Johnson might wish he’d hired Ronghui Gu.
Gu is the cofounder of CertiK, the largest smart-contract auditor in the fizzy and unpredictable world of cryptocurrencies and Web3. An affable and talkative computer science professor at Columbia University, Gu leads a team of more than 250 that pores over crypto code to try to make sure it isn’t filled with bugs.
CertiK’s work won’t prevent you from losing your money when a cryptocurrency collapses. Nor will it stop a crypto exchange from using your funds inappropriately. But it could help prevent an overlooked software issue from doing irreparable damage. The company’s clients include some of crypto’s biggest players, like the Bored Ape Yacht Club and the Ronin Network, which runs a blockchain used in games. Clients sometimes come to Gu after they’ve lost hundreds of millions—hoping he can make sure it doesn’t happen again.
“This is a real wild world,” Gu says with a laugh.
Crypto code is much more unforgiving than traditional software. Silicon Valley engineers generally try to make their programs as bug-free as possible before they ship, but if a problem or bug is later found, the code can be updated.

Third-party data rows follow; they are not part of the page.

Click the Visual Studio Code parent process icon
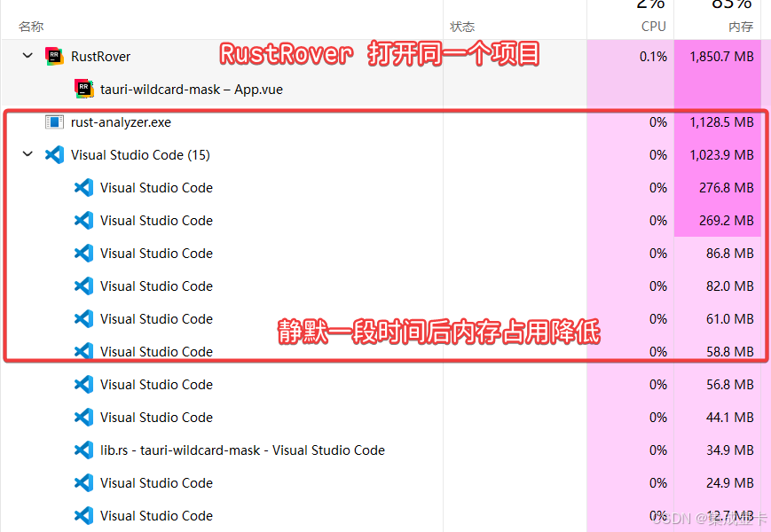 (55, 154)
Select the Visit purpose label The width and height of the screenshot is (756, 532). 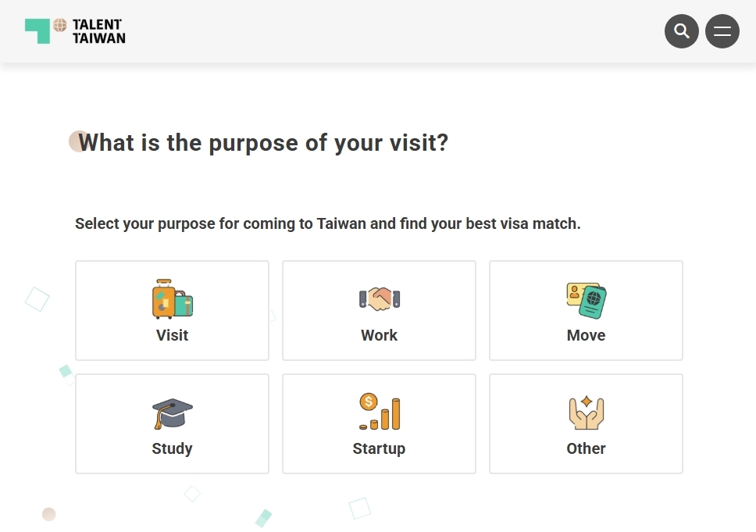point(172,335)
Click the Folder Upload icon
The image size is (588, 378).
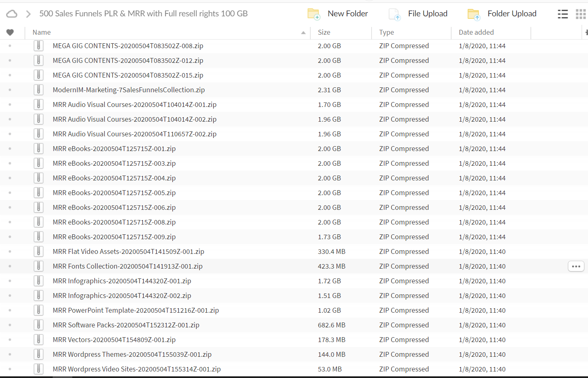tap(473, 14)
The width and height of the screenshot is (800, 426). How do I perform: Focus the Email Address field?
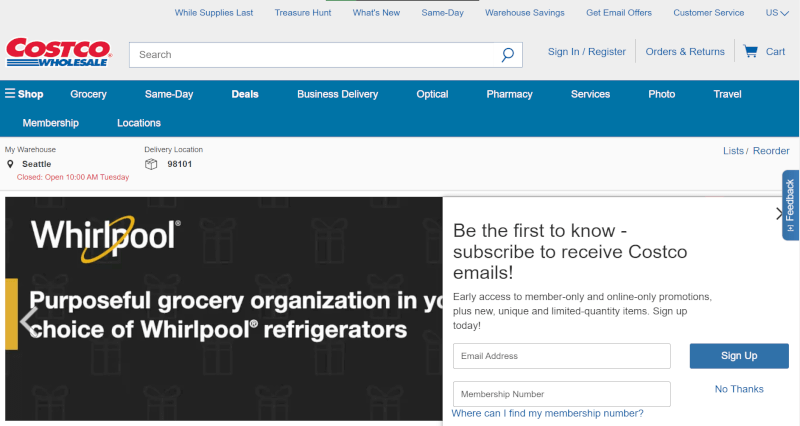coord(561,356)
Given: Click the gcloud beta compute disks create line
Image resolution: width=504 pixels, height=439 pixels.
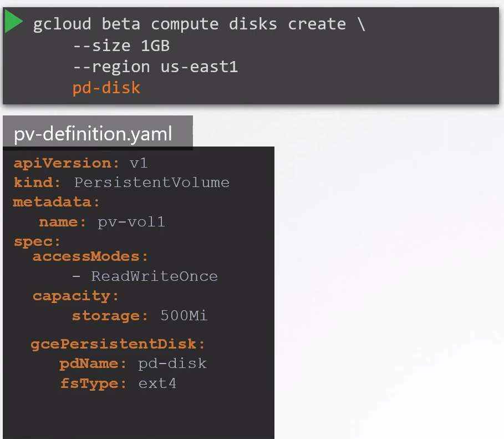Looking at the screenshot, I should [x=199, y=24].
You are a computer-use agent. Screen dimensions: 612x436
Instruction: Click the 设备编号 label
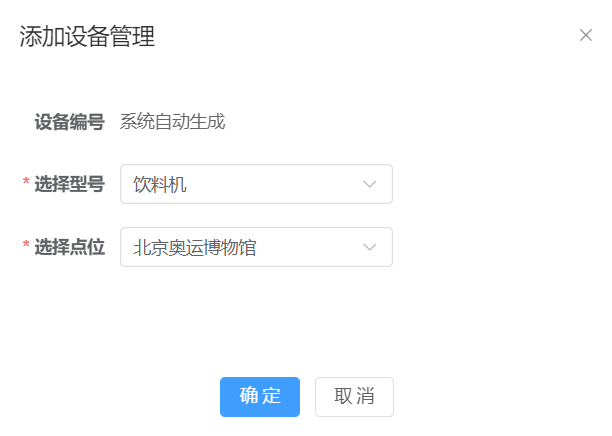pos(70,122)
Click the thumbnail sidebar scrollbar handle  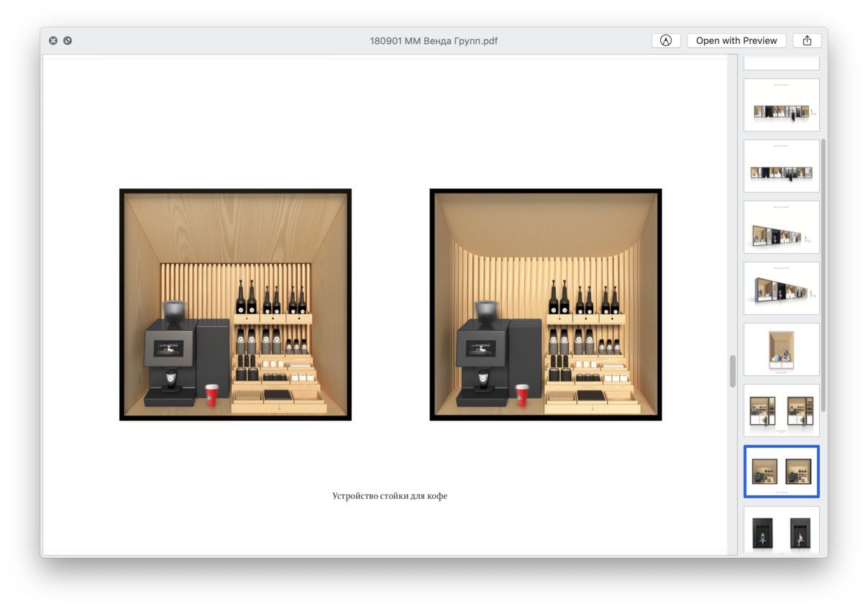click(x=823, y=273)
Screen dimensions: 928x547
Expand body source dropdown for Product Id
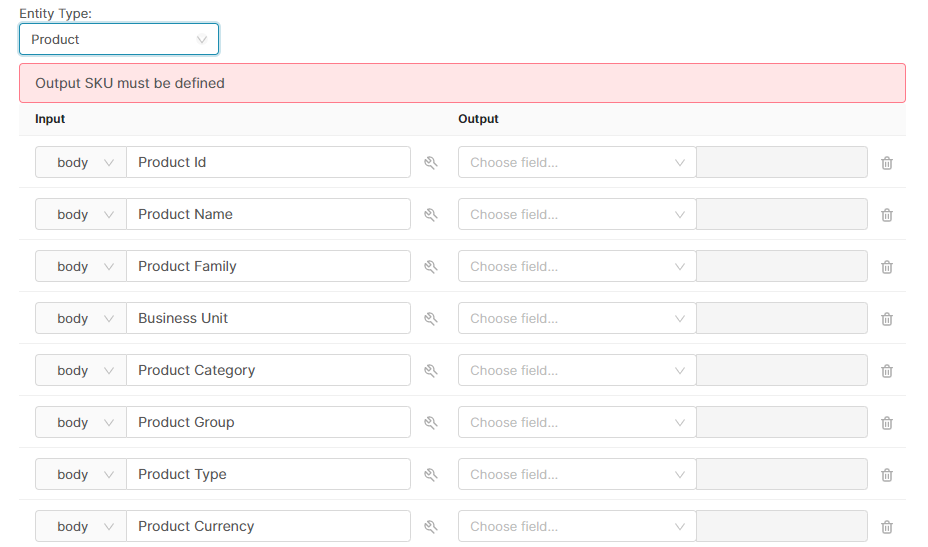[81, 163]
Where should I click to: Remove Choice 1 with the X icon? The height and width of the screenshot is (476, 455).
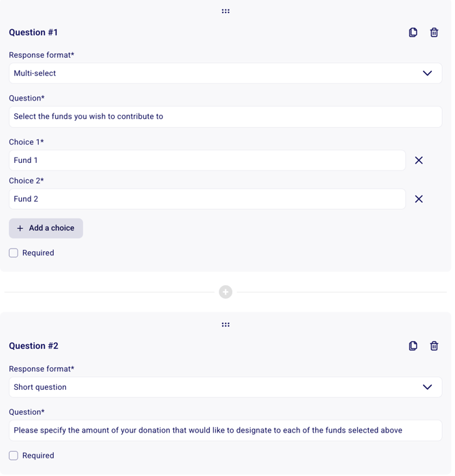click(x=419, y=160)
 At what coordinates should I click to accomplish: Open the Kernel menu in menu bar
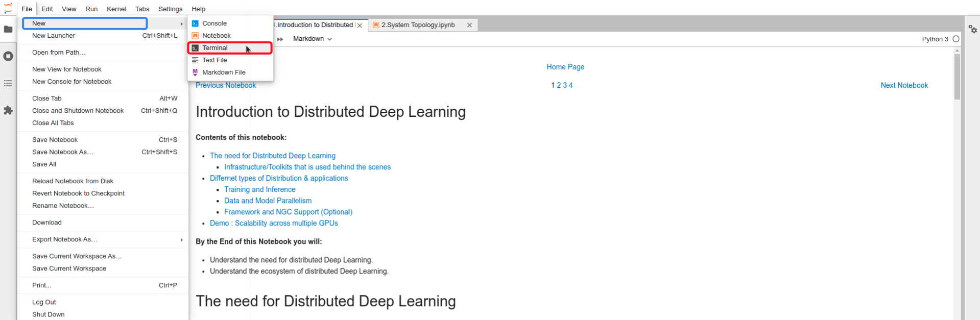(x=116, y=9)
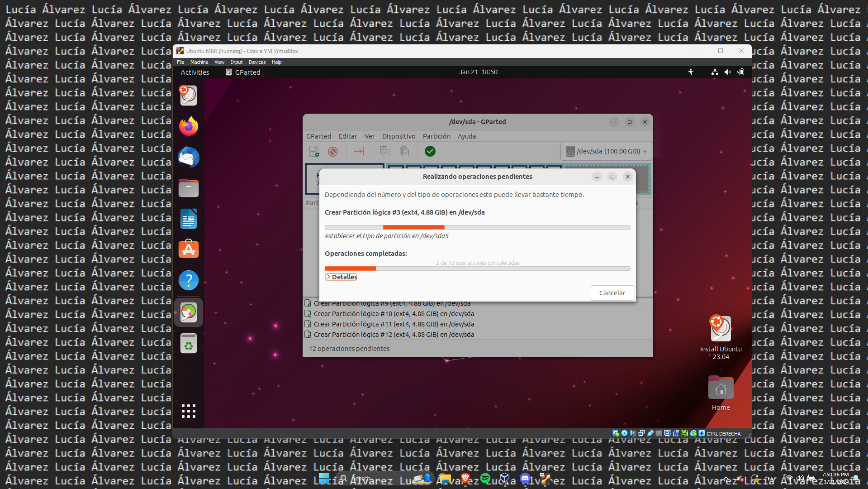Select pending operation for partition #11

click(394, 324)
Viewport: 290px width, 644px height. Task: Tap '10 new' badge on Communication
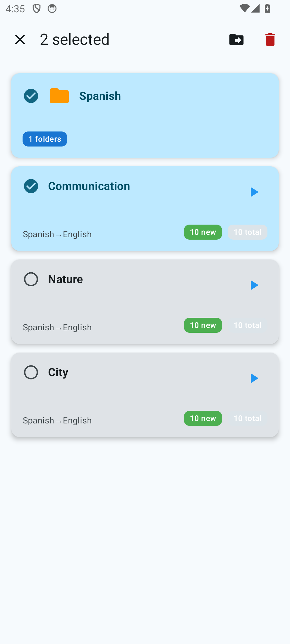[x=203, y=232]
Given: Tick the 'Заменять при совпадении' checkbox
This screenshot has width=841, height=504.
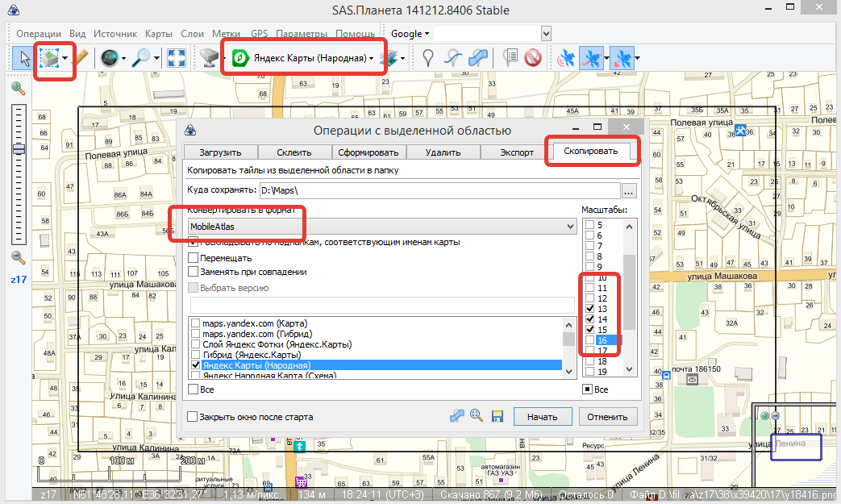Looking at the screenshot, I should click(x=193, y=272).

That’s not possible with many crypto projects. They run using smart contracts—computer code that governs the transactions. (Say you want to pay an artist 1 ETH for an NFT; a smart contract can be coded to automatically send you the NFT token once the money arrives in the artist’s wallet.) The thing is, once smart-contract code is live on a blockchain, you can’t update it. If you discover a bug, it’s too late: the whole point of blockchains is that you can’t alter stuff that’s been written to them. Worse, code that’s hosted on a blockchain is publicly visible—so black-hat hackers can study it at their leisure and look for mistakes to exploit.
The sheer number of hacks is dizzying, and they are wildly lucrative. Early last year, the Wormhole network had more than $320 million worth of crypto stolen. Then the Ronin Network lost upwards of $600 million in crypto.